_WHAT NEEDS TO BE DONE_. Search the data for the word "will" and copy each line that has it.

Items listed in a dataset
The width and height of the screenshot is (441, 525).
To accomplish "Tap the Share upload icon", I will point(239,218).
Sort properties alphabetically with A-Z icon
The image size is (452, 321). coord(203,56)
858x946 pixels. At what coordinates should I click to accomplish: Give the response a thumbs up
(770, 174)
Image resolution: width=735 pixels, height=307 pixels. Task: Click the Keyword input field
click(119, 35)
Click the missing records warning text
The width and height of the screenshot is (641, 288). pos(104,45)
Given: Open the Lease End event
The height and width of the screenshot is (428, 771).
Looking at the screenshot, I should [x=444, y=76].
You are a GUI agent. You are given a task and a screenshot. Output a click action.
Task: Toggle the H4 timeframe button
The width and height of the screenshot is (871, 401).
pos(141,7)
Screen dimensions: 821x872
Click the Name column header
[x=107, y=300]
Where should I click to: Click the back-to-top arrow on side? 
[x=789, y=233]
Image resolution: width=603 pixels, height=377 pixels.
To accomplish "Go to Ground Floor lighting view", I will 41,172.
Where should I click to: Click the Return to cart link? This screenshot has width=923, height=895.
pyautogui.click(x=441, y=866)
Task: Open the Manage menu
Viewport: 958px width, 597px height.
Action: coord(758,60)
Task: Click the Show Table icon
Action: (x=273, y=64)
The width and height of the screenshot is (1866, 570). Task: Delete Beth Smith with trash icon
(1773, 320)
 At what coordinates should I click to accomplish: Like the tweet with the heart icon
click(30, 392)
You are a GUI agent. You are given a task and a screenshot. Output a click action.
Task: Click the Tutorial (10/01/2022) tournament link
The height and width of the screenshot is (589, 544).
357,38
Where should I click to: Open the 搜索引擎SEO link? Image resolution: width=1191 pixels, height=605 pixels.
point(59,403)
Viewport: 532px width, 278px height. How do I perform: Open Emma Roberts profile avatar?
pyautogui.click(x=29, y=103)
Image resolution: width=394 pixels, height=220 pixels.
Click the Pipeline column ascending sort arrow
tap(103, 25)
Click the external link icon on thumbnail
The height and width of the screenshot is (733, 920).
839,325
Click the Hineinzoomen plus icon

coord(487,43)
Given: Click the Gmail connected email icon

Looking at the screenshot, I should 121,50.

_SOLUTION FOR THIS PROBLEM_.
To accomplish "Tap the Share upload icon", I will point(239,218).
To accomplish "Go to Ground Floor lighting view", I will 41,172.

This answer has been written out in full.